Bonomo hit a final key with a flourish, then swiveled the laptop around so Sandoval could see it. A large central window held a digital sketch of a man’s face, with other smaller windows surrounding it. “How close is that?” he asked Sandoval.
The tech stared at it for a long time. “It looks sort of like him.”
“We’re just getting started. Let’s go feature by feature. We’ll start with the eyebrows.”
Bonomo clicked on a window containing a catalog of facial features and selected BROWS. A horizontal scroll of small boxes containing representations of eyebrows appeared. Sandoval picked the best match, and then a bunch more appeared, all variations on that, and Sandoval picked the best match again. D’Agosta watched as Bonomo went through the exhaustive process of winnowing down the look of the suspect’s eyebrows: shape, thickness, taper, distance between, on and on. Finally, when both Bonomo and Sandoval appeared satisfied, they moved on to the eyes themselves.
“So what’s this perp supposed to have done?” Bonomo asked D’Agosta.
“He’s a person of interest in the murder of a lab technician at the Natural History Museum.”
“Yeah? Of interest how?”
D’Agosta recalled Bonomo’s incurable curiosity about the details behind the faces he had to create. “He used a phony identity to access the Museum’s collections, and perhaps kill a technician. The identity actually belonged to this college professor in Bryn Mawr, Pennsylvania. Doddering old fart with trifocals. He almost soiled his underwear when he learned someone had stolen his identity and was now wanted for questioning in a murder.”
Bonomo let out another loud bray. “I can just see it.”
D’Agosta hovered as Bonomo went through the interminable process of sharpening the nose, lips, jaw, chin, cheekbones, ears, hair, skin color and pigment, and a dozen other features.
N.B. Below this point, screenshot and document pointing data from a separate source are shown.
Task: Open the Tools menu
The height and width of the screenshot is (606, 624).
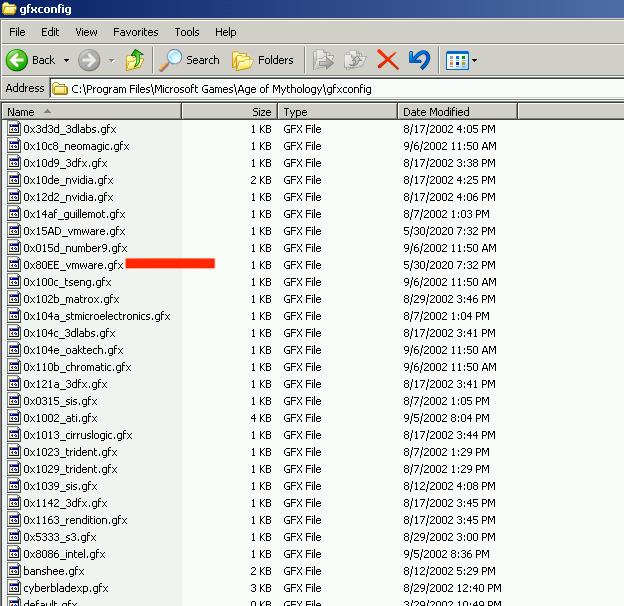Action: tap(186, 32)
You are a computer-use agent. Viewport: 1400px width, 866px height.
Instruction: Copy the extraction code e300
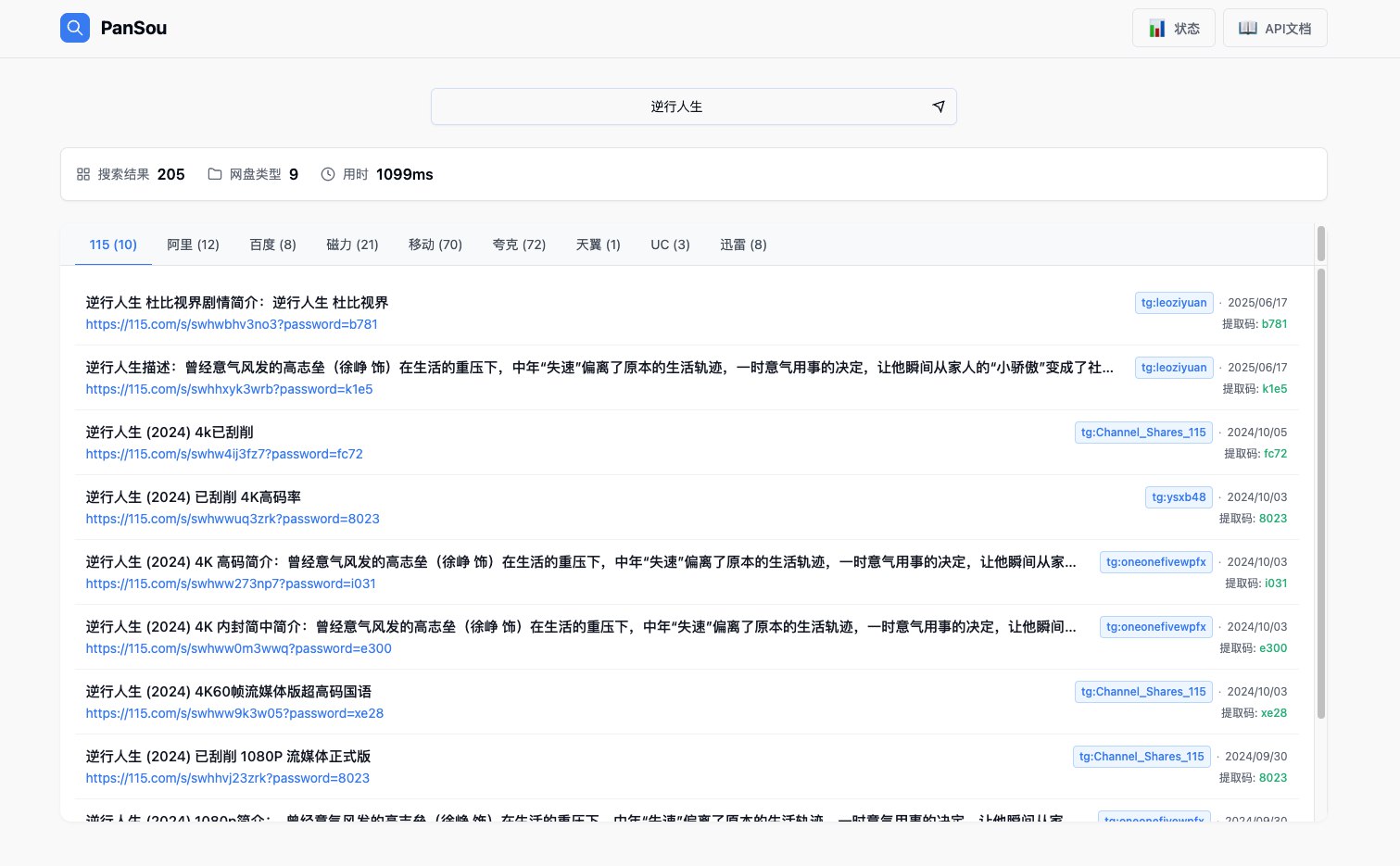(1272, 648)
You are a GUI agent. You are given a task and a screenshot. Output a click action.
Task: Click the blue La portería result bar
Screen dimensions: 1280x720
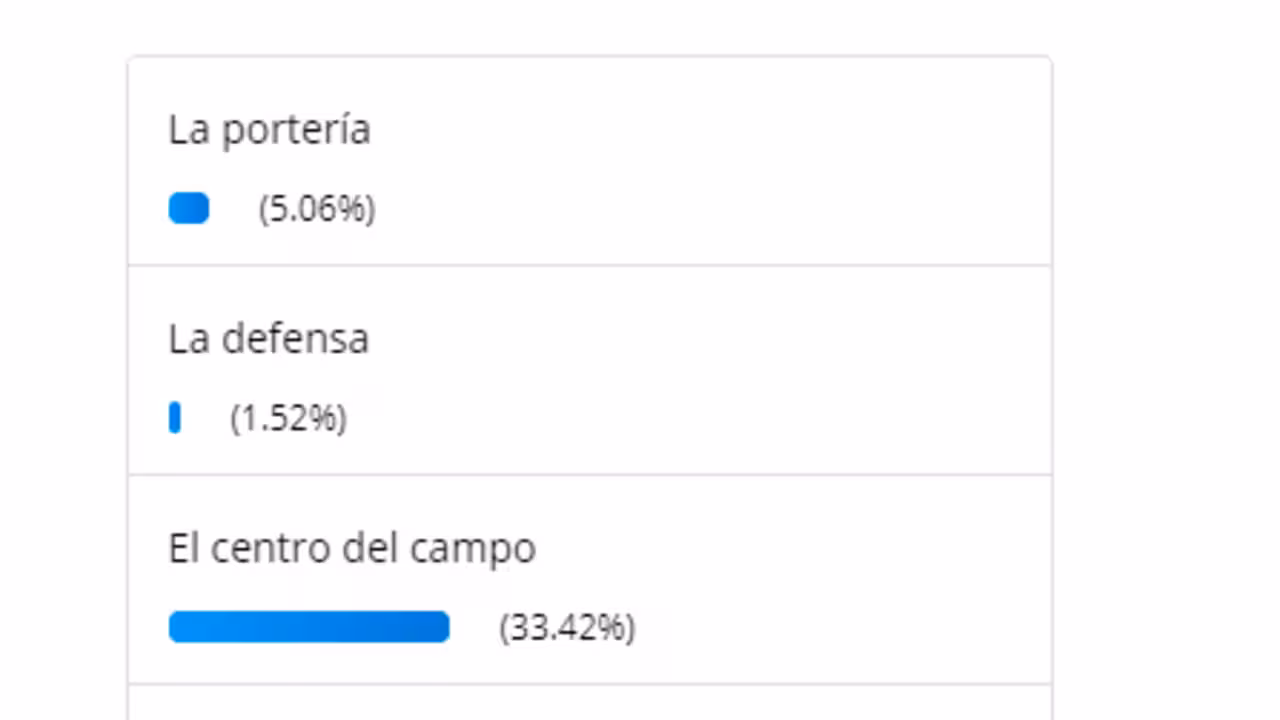pos(189,208)
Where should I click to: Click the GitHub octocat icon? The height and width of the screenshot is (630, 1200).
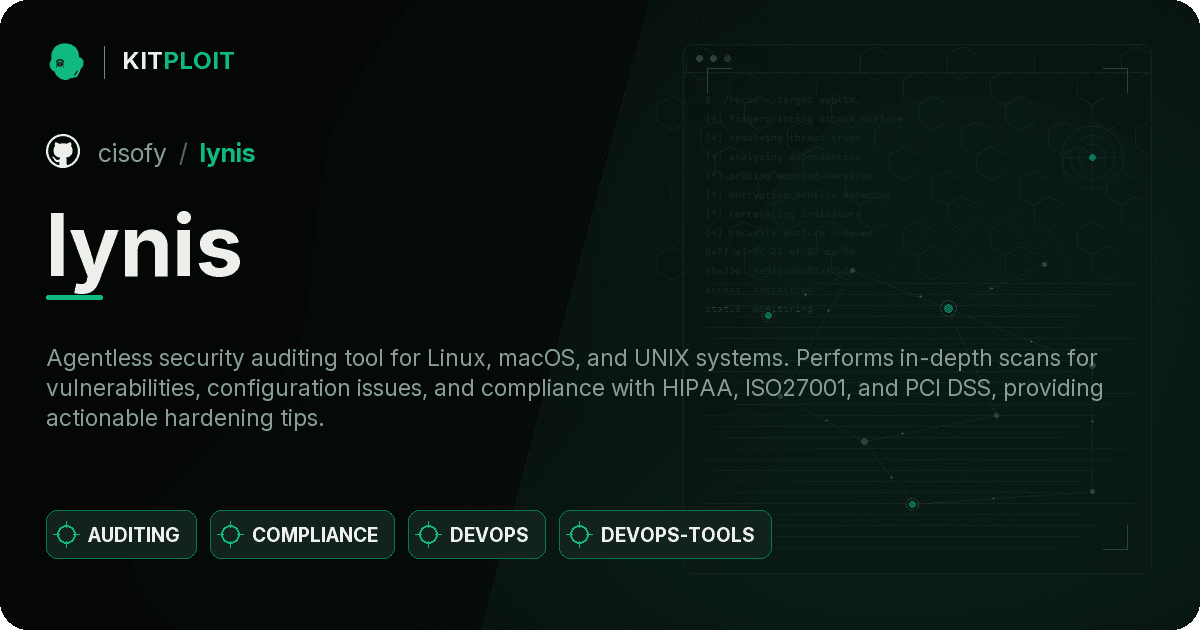coord(63,152)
But he had a good witness in Sandoval, who had seen the fake scientist on more than one occasion. Finally, Bonomo clicked a button and the Identi-CAD program brought up a series of computer-generated variations of the final face from which Sandoval could choose. Some shading and blending, a few additional tweaks, and then Bonomo sat back with an air of satisfaction like that of an artist completing a portrait.